Ludwigsburg. Backen nach Bauchgefühl: Ein Thermometer hat der Ofen im Ingersheimer Backhaus nämlich nicht. Klaus Kupper hat den Ofen am Samstag im Rahmen des Backhaustages angeheizt.

Draußen liegen trockene Reisigbündel. Mit Papier, altem Rebholz und dem Schnittgut von Obstbäumen wird der Ofen wie schon vor Generationen angeschürt. Kupper ist dafür früh aufgestanden. Um acht Uhr morgens hat er das Feuer gemacht, etwa drei Stunden später werden die Teige mit Zeitungspapier abgedeckt. Denn gleich wird’s staubig.

Kupper holt die rote Glut heraus, fegt mit einem gewässerten Besen die Asche aus dem Ofen. Als Erstes werden die Kuchen eingeschossen. Sie sind im wahrsten Sinn des Wortes die Gradmesser. Sind sie nach zwölf bis 15 Minuten noch nicht durch, war es im Backofen zu kalt, sind sie recht kross, war es zu heiß. Erst dann kommen die Brote, die bei 180 bis 200 Grad etwa 40 bis 50 Minuten brauchen.

Ursula Merlau streicht noch einmal ihre schwäbischen Kartoffelkuchen glatt, bevor sie in den Ofen kommen. Zum Frühjahrsfest des Blasorchesters um Christi Himmelfahrt ist sie dann wieder mit dabei. Dann wird sie hier mit anderen Frauen drei Tage lang backen. „Im Backhaus geht es viel schneller als daheim“, sagt sie. Außerdem sei der Geschmack unvergleichlich besser. „Würziger“, sagt Irene Betsch, die Mitinitiatorin der Backhaustage ist. Sie hat unter anderem Apfel- und Zwiebelkuchen dabei, Leinsamen und Roggenbrot sowie Körnerweckle. Schon als Kind habe sie ihre Oma zum Backen begleitet. „Hier wurden immer schon Neuigkeiten ausgetaucht und geschwätzt.“

Den Schlüssel verwaltet Dorothee Majer, so wie das ihr Vater in der benachbarten Wagnerei getan hat. Denn jeder, der sich bei der Gemeindeverwaltung meldet, könne das Backhaus nutzen. Neben der Zukunftswerkstatt, machen das der Kegelclub, der BUND, das Blasorchester und drei Familien.

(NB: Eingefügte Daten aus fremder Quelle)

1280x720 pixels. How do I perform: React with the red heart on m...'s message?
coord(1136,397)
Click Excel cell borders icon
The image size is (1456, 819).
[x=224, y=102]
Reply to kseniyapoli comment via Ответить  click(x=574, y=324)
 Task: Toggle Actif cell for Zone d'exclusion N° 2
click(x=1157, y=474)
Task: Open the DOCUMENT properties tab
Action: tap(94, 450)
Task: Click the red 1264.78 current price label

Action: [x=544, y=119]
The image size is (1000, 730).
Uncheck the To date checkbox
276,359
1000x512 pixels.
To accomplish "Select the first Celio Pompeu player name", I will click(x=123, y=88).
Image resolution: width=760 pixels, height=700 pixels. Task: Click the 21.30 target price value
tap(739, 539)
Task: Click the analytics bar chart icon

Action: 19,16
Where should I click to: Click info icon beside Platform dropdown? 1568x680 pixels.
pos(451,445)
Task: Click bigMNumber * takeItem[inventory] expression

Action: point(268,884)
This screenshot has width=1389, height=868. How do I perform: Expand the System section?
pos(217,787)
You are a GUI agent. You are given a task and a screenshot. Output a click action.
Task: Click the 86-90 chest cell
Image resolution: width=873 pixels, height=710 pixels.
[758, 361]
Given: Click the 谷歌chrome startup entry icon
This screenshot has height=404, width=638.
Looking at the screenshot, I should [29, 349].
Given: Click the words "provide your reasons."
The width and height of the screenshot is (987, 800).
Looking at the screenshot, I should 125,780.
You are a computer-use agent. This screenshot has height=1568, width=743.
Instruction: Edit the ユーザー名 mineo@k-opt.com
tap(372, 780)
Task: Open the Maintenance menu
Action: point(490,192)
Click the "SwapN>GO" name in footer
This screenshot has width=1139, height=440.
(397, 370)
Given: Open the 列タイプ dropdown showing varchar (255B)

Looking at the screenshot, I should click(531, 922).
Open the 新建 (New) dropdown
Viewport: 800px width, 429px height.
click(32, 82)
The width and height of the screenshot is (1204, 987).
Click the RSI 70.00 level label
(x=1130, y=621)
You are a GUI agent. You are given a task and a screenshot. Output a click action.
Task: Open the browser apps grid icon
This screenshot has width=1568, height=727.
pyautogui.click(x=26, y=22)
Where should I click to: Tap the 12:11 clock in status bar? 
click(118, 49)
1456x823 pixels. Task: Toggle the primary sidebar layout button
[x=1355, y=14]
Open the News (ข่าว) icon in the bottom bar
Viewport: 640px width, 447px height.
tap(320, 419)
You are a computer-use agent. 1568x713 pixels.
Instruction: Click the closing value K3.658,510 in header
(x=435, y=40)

Es war der sechste Backhaustag, mit dem die Ingersheimer Zukunftswerkstatt eine alte Tradition aufleben lässt. Einmal wird im Frühjahr der Ofen befeuert, einmal im Herbst. „Früher wurde er wahrscheinlich niemals kalt“, glaubt Kupper. Drei Backhäusle gab es einmal in Ingersheim – immer etwas abseits der Wohnhäuser am Dorfrand wegen der Brandgefahr. Erhalten geblieben ist nur das Backhaus in der Marktstraße. Wie alt es eigentlich ist, weiß keiner so genau. Nur, dass es 1978 letztmals renoviert wurde. Und dass ein Ofen kaputt ist. „Es wäre schön, wenn sich die Gemeinde die Reparatur leisten würde“, sagt Kupper.

Hier wurden Ehen angebahnt

Zwölf Kuchen und ebenso viele Brote wurden am Samstag gebacken. Damals wie heute war das ein geselliges Treffen. Während des Wartens wird getratscht, statt Most oder Wein wird ein Glas Sekt geschlürft oder Bier aus der Flasche getrunken. Das Backhaus war einmal sehr wichtig, denn hier wurde auch so manche Ehe angebahnt.

Zurück bei der Arbeit: Kupper tunkt den „Laibschiaßer“ in die mit Wasser gefüllte Zinkwanne damit ihm das Holz nicht anbrennt. Er holt die Kuchen raus, die verführerisch gut duften und eine Pracht zum Anschauen sind. Er muss noch nicht einmal für die Brote nachheizen. Mit seinem Bauchgefühl stimmt also alles.